▸ EXCERPT TO READ:
______________________________

Blogger profile said...

"BP doesn't understand sarcasm either ;-)"

Oh, I do, Buddy dumdum. It means "I was sarcastic, so do not draw any conclusion from what I said".

I *also* understand maths. I did some.

So far neither of you have managed a single equation.

As for your nuttery about TSI, well WTF can I say except that you prove my point. You don't recognise physics even when it is biting you in the arse.

Wrong, insane and tedious.

BBD said...

I *also* understand maths. I did some.

So far neither of you have managed a single equation.


Merely a description of the correct approach and of your fundamental error.

Since you are something of a mathematician, you will be keen to proceed with the full calculation.

Note that in the correct formalism, S is held to be approximately 1000 W/m^2 not 1400 W/m^2.

I've explained why.

Have fun.

Blogger profile said...

More unreferenced loudmouthing from Buddy Dumdum.

Show your working.

Blogger profile said...

But lets take your 1000 and see where it goes.

1000*cos(50)=650W/m^2

6.5 times what you claim to be correct.

MASSIVE fail, even if we used the UNSUPPORTED 1000, rather than the MEASURED record of solar output.

Remember: your asinine claim is that it's supposed to be 100. You're wrong even by your "proof" I'm wrong, and a damn sight more wrong to boot!

BBD said...

More unreferenced loudmouthing from Buddy Dumdum.

It's just standard educational material from NASA, BP.

The problem is of course that you are in error using the 1400 W/m^2 solar constant value as that is TOA only.

Show your working.

The point of this exercise is that you show yours.

Correct formalism and value for S supplied free of charge as a courtesy.

BBD said...

1000*cos(50)=650W/m^2

6.5 times what you claim to be correct.

MASSIVE fail, even if we used the UNSUPPORTED 1000, rather than the MEASURED record of solar output.


The next baby step in your understanding of this topic is to distinguish between the idealised noon summer maximum value (~643 W/m^2) and the annual average.

Blogger profile said...

"It's just standard educational material from NASA, BP. "

HA, yeah, right. 'cept it's not EVIDENCED DATA that you're relying on, it contains NO referenced and measured data like this.

And it uses the EXACT SAME calculation as I've used ALL ALONG!

1400*cos(50).

You know that calculation you claimed at one time was an error!

This sort of serial dishonesty is unacceptable, particularly as you never acknowledge that you have repeatedly been shown to be bullshitting.

Blogger profile said...

"The next baby step in your understanding of this topic is to distinguish between the idealised noon summer maximum value (~643 W/m^2) and the annual average."

Which you've never supplied a factor for.

EVER.

WRT calculations, I've already linked to scores of times now, but I appreciate that your ranting rageposting makes the thread extremely difficult to follow.

Blogger profile said...

"The point of this exercise is that you show yours. "

I have, MULTIPLE TIMES.

You? NEVER.

All I've done is quantify which is why I am so often met with such hysterical denialism by ideologically-motivated but fact-free ranters.

You need to RTFL matey, instead of spewing out so much bullshit. Mind you, this couldn't get any worse, so I don't suppose anything you do really matters anymore

BBD said...

______________________________

▸ EXERCISE A: Count how many lines in the rows below contain the string "bounding", treating case as significant, and give only the number.

▸ EXTRACTED RECORDS:
______________________________

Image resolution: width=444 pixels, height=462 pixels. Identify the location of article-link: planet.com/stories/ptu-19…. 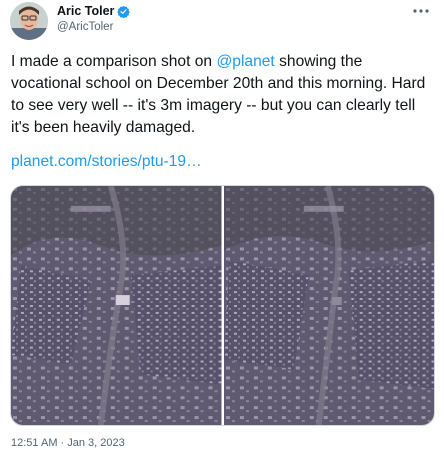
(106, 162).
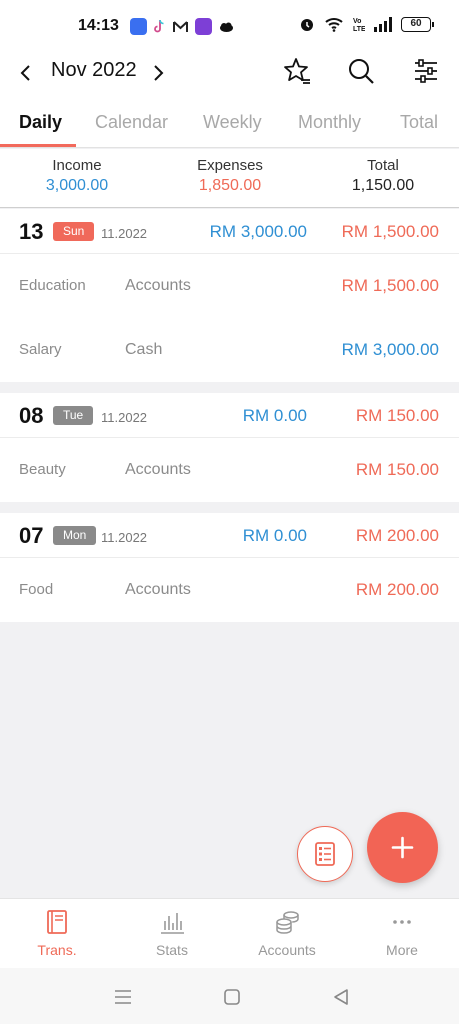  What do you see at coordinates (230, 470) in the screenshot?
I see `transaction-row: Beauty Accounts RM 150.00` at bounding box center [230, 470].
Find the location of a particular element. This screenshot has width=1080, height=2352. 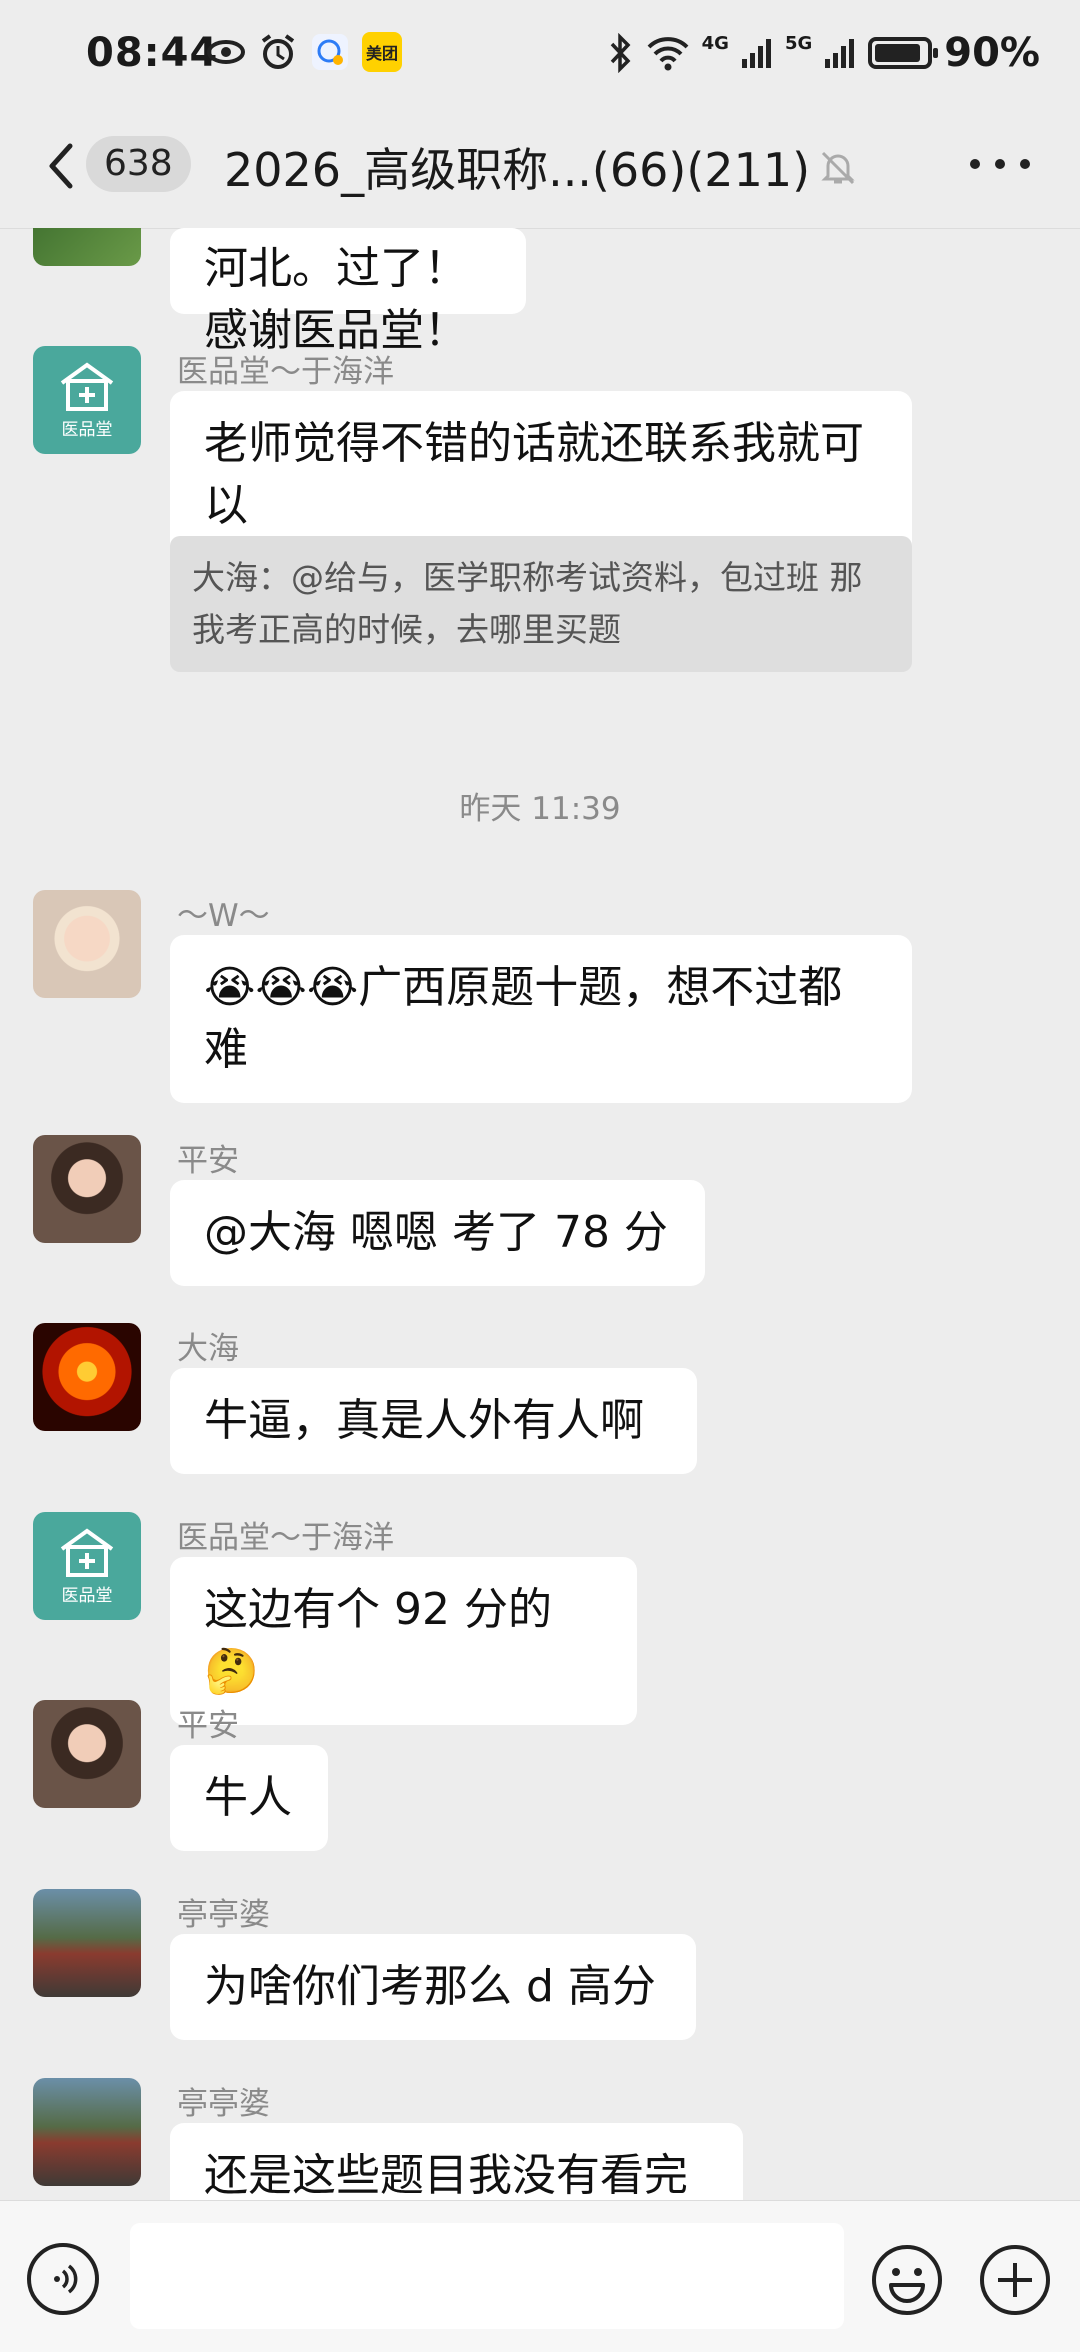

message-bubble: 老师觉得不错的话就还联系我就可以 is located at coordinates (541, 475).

______________________________

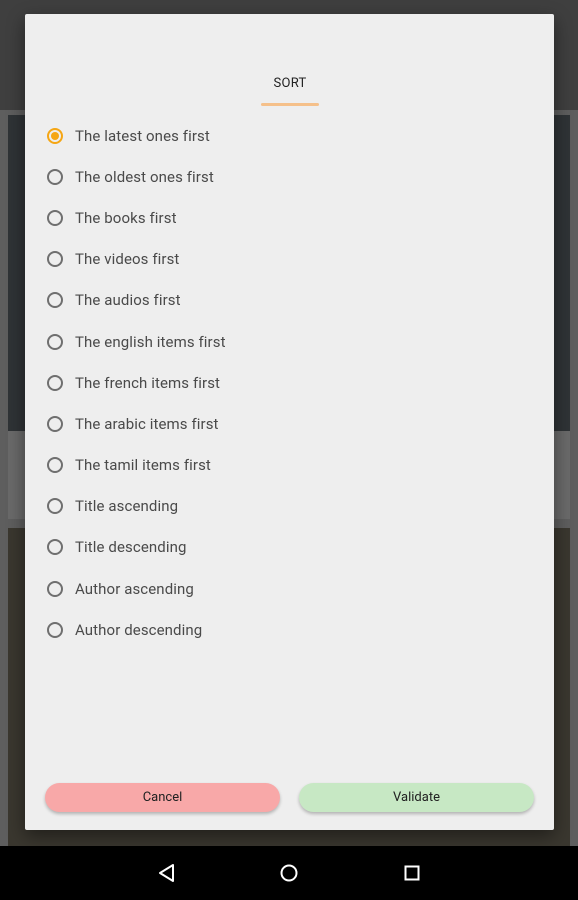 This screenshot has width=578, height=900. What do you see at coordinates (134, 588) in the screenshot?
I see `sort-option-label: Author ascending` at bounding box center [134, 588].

______________________________

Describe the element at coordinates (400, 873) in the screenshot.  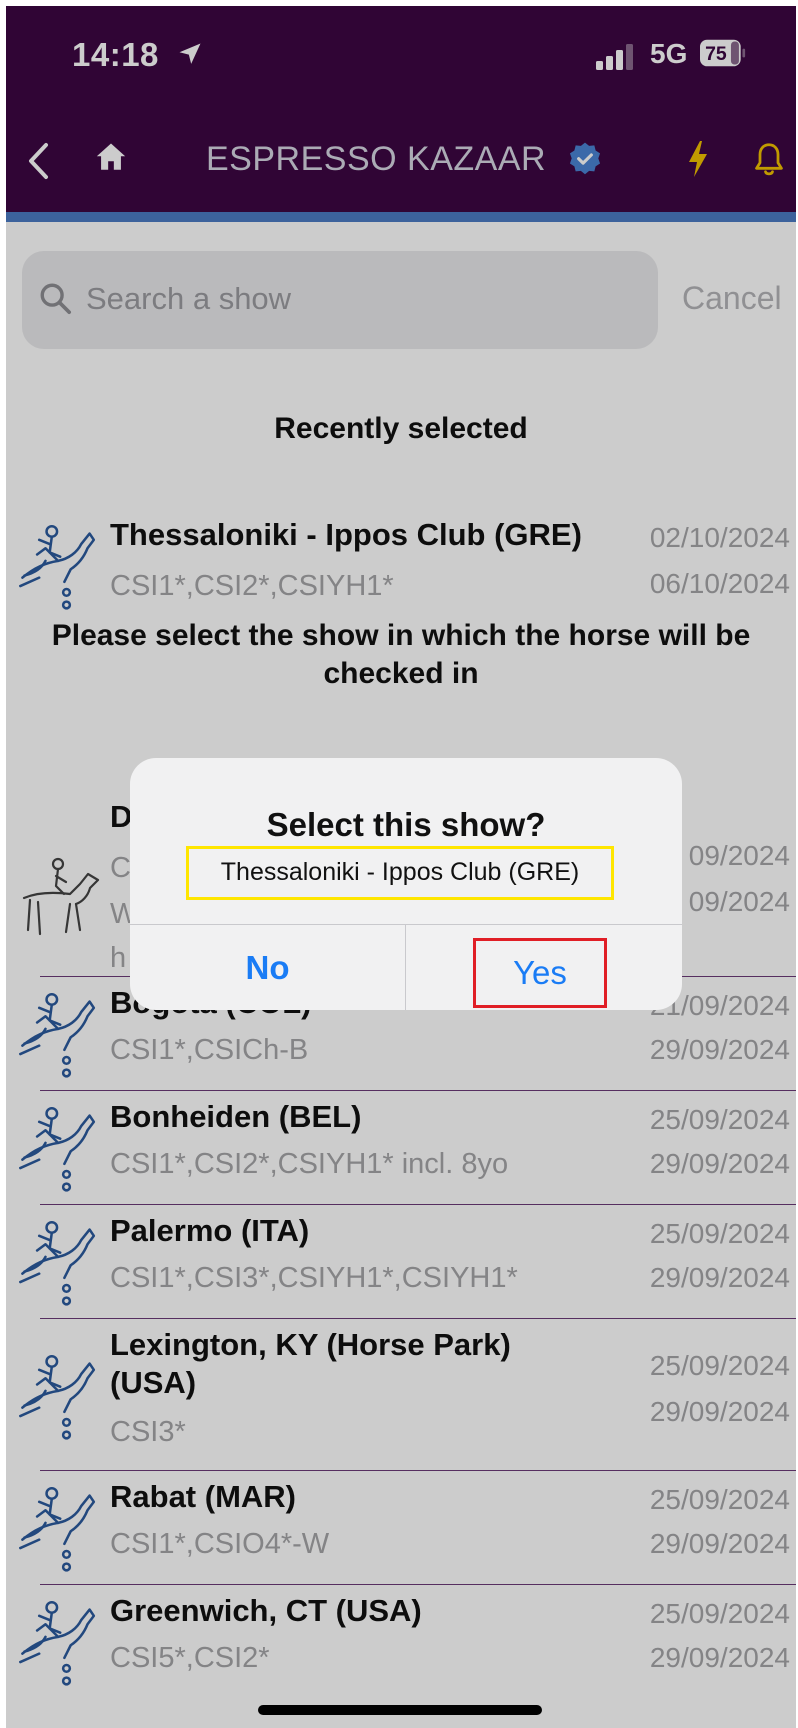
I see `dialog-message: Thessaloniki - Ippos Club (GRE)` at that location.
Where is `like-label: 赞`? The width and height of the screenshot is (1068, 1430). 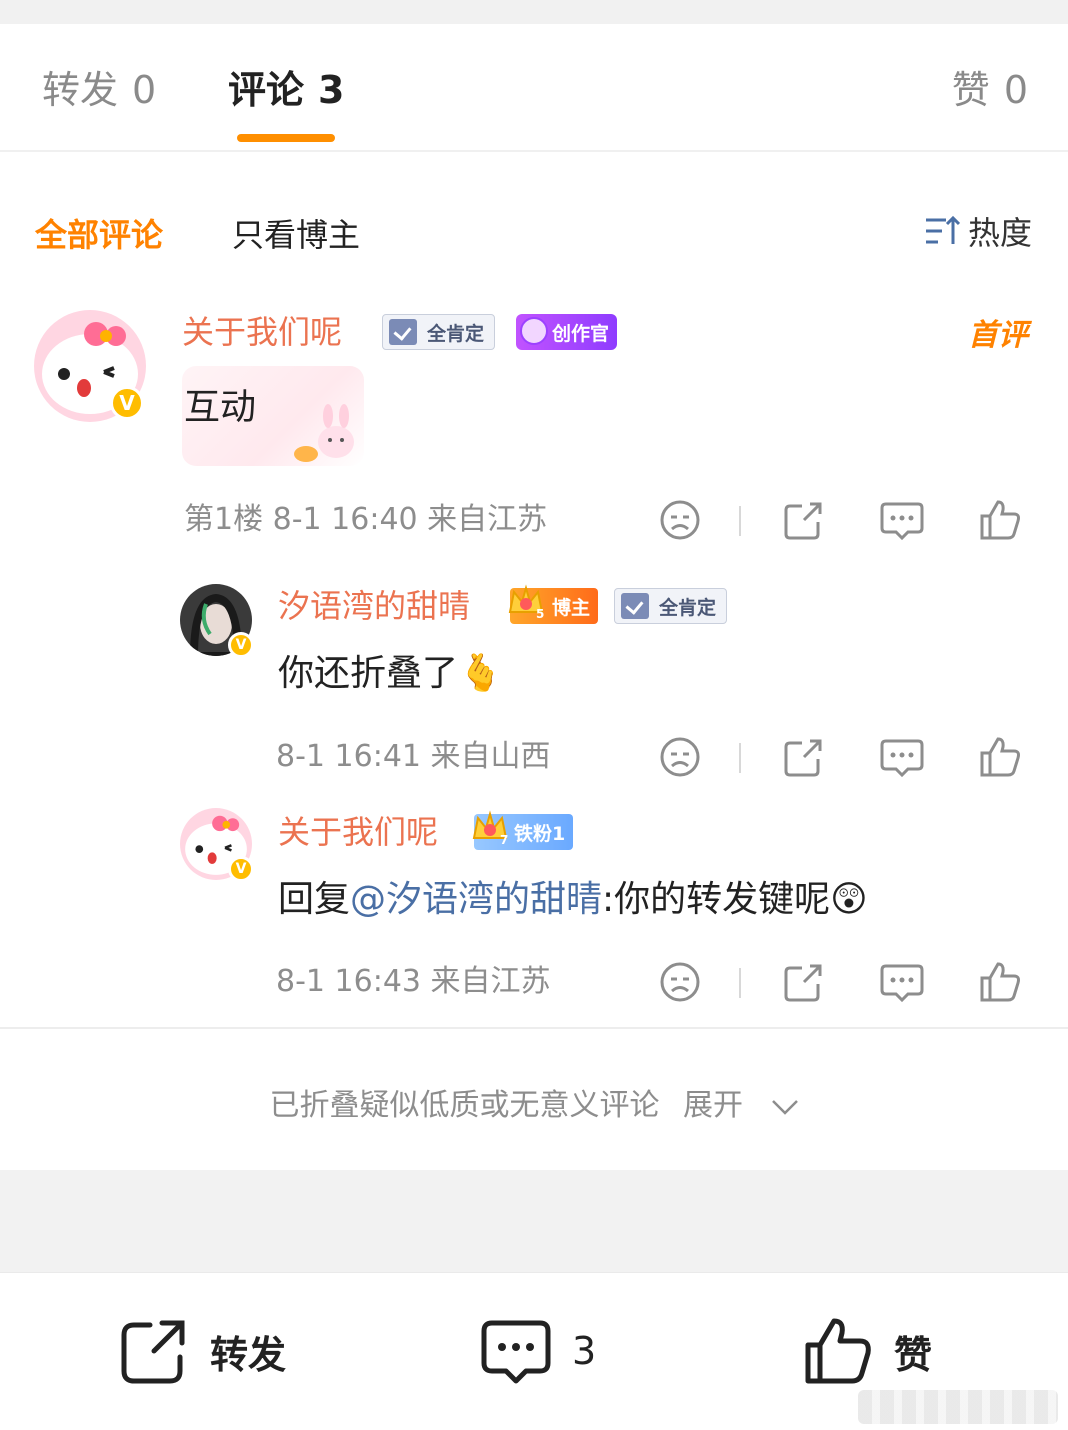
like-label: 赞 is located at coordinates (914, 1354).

______________________________

▸ EXERCISE B: In the forum thread above, rewrite the paragraph beginning "The problem is of course" more briefly while keeping its main facts.

▸ TASK ANSWER A: 2

▸ TASK ANSWER B: Using the 1400 W/m^2 solar constant is an error, since that value applies to TOA only.